" Fatti non foste a viver come bruti ma per seguire virtute e canoscenza". Dante Alighieri

 

Progetto Pagnano:i mosaici della villa romana..col museo intorno

I mosaici della villa romana del Tellaro, dopo un'attesa durata oltre un trentennio, potranno essere ricollocati in situ. Questo avverrà entro febbraio 2004 in modo da procedre al completamento dei tetti dell'edificio."L'operazione Tellaro", come è solita definirla il soprintendente ai beni culturali di Siracusa Giuseppe Voza, è stata complicata e costellata di eventi che ne hanno ritardato l'esito: il tentativo, sventato per un soffio dalla guardia di finanza, di trafugare i mosaici, il loro recupero, centimetro dopo centimetro, reso difficile dal fatto che, con la costruzione della fattoria nell'800 sui resti della villa romana, i preziosi frammenti erano stati dispersi a migliaia tutt'attorno.

Foto Castobello

E poi i problemi legati all'autorizzazione dei tanti proprietari dei microfabbricati attorno alla villa, la successiva espropriazione, l'attività di ricerca e di recupero del materiale.

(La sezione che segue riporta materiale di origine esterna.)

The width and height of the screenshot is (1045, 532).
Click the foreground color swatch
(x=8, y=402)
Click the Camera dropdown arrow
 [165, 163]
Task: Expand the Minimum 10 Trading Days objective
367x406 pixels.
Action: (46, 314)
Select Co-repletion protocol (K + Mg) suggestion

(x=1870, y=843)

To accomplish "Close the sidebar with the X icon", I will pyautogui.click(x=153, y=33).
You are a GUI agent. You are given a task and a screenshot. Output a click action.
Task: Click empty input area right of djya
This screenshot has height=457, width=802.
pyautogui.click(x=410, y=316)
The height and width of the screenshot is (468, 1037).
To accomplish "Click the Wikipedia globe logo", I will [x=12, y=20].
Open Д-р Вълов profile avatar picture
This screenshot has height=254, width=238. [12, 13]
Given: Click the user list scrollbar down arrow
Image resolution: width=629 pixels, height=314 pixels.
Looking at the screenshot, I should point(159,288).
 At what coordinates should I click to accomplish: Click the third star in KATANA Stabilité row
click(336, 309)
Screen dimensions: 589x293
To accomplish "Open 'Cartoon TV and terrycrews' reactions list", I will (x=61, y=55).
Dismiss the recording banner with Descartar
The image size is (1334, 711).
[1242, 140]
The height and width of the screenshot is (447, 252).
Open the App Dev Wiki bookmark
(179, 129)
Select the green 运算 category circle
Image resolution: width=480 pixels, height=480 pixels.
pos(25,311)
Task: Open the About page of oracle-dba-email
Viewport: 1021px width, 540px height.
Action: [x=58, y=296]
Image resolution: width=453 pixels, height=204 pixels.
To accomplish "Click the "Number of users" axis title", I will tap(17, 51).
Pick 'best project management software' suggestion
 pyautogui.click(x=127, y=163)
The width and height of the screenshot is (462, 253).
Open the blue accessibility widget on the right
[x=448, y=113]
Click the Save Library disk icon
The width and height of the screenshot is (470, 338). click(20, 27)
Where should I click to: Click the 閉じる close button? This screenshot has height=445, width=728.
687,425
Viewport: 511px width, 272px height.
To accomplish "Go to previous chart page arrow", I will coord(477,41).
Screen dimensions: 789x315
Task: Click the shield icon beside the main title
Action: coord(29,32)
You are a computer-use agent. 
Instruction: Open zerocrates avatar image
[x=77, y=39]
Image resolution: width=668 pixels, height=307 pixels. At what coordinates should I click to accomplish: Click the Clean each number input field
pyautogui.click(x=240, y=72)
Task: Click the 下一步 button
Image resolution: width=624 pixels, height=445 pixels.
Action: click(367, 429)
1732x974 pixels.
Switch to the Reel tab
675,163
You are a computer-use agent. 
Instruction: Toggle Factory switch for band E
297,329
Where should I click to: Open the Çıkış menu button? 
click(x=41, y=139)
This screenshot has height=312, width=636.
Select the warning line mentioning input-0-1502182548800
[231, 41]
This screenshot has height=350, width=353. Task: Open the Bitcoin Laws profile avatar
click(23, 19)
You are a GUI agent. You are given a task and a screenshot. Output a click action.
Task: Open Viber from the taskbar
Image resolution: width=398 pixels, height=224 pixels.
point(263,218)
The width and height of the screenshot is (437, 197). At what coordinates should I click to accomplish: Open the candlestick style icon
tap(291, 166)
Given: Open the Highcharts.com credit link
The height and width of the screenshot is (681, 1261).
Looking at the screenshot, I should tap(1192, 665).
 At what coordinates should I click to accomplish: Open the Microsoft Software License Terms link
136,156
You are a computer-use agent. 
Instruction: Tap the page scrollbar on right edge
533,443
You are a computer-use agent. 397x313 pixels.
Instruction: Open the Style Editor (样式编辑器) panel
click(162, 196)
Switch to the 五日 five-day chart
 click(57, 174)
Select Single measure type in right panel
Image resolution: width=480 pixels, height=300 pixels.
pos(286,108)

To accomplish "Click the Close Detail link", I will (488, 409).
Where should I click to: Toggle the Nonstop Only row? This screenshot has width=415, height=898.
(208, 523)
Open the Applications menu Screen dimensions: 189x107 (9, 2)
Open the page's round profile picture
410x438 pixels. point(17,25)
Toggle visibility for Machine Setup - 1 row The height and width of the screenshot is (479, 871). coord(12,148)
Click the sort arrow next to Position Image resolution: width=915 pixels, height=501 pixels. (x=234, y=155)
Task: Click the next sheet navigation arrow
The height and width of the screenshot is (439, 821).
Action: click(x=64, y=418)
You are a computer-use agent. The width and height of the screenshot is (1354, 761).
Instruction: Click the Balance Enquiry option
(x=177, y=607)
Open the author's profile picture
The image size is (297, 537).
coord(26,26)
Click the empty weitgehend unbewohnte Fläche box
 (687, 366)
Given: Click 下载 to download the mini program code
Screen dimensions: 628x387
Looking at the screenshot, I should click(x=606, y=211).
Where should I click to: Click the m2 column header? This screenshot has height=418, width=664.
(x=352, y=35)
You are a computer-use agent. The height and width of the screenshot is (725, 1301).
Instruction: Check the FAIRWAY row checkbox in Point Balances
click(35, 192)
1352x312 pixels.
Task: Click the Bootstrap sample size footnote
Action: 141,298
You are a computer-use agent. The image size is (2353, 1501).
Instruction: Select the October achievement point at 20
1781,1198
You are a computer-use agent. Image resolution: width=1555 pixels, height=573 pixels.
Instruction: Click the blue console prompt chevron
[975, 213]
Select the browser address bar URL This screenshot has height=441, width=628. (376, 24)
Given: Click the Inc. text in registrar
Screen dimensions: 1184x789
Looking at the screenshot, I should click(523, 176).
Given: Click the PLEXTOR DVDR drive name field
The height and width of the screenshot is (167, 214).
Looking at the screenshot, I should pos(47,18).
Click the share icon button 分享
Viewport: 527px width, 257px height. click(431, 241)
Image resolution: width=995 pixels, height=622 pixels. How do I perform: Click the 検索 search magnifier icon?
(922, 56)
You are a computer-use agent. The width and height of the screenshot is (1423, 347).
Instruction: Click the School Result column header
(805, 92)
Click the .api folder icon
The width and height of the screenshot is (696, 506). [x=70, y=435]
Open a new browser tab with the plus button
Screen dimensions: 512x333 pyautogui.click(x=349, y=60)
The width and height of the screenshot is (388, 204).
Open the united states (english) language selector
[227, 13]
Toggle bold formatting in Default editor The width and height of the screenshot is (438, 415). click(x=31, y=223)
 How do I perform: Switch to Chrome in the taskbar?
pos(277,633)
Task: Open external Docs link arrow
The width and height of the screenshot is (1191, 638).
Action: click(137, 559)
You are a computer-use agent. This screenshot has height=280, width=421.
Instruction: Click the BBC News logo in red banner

Oggi la fase procedurale si è conclusa, la gara d'appalto realizzata ed i lavori inizieranno non oltre settembre. La ristrutturazione della villa e la ricollocazione dei mosaici in situ verrà eseguita secondo il progetto redatto dal professore Giuseppe Pagnano. "Il progetto di ristrutturazione della villa è stato realizzato nell'88 anche se l'iter di approvazione si è completato in questi ultimi due anni-ha dichiarato il professore- In esso bisogna distinguere i fabbricati rurali esistenti che verranno quasi per intero conservati e utilizzati come servizi generali della villa. Vi si realizzerà la biglietteria, un piccolo "antiquarium" in cui verranno esposti frammenti di mosaici che non possono essere mantenuti in posto, del materiale didattico sulle ville romane in Sicilia e anche su questo fabbricato di cui si esporranno dei plastici. Sono previsti anche i depositi della soprintendenza per i reperti portati alla luce durante gli scavi. Ci sarà un posto di ristoro accessibile dall'esterno che eventualmente potrà essere dato in gestione a privati ed infine due padiglioni che coprono la superficie degli scavi in cui verranno messi in posto i mosaici. Questi sono concepiti in modo da riprodurre le condizioni di illuminazione originaria della villa per evitare che i mosaici vengano illuminati con un eccesso di luce indifferenziata. Per il resto tutto verrà ricostruito in forme funzionali e moderne perché non è possibile avanzare una proposta di ricostruzione della villa com'era anticamente, soprattutto perché ne è emersa solo una piccola parte".

Foto Castobello

Abbiamo chiesto al professore quale sia stato il problema maggiore affrontato in fase di progettazione. "E' stato lo stesso di quello che si era posto l'architetto Minissi 40 anni fa quando coprì la villa del Casale. Mi riferisco al "conflitto" tra i ruderi e la costruzione nuova, riguardante i materiali, i colori, le tecnologie. Questo conflitto lo si ritroverà in parte anche nella soluzione adottata nella villa del Tellaro anche se vi sono alcuni correttivi. Ad esempio, vista da una certa distanza, la copertura scelta somiglierà alle costruzioni tradizionali perché interamente rivestita con una superficie in cotto. Quindi quell'effetto di brillantezza e di estraneità materiale riscontrabile a Piazza Armerina non ci sarà qui al Tellaro".

Foto Castobello

Un altro problema di una certa entità ha riguardato gli impianti, la possibilità di poggiare strutture moderne su una zona così fragile come quella dello scavo. Tutti problemi risolti, con studio e pazienza. Ma la grande novità introdotta dal progetto Pagnano sta nel fatto che si è partito dal presupposto che bisognava riportare in situ i mosaici per poi costruirci il museo attorno, non viceversa. Sarebbe stato più semplice se i mosaici fossero stati esposti in un qualsiasi museo avulsi dal loro contesto però tale scelta, secondo Pagnano, non avrebbe avuto senso. Resta ora il problema delle infrastrutture alle quali bisognerà provvedere in seguito con ulteriori acquisizioni di terreno per fare un adeguato parcheggio. In ogni caso la prospezione archeologica a parere del tecnico deve ancora continuare. Il futuro si prospetta dunque ricco di lavoro e quello odierno è già un buon punto di partenza". Ci auguriamo che man mano procederranno i lavori di ultimazione della villa, i nostri amministratori pensino anche a realizzare le infrastrutture necessarie alla sua fruizione.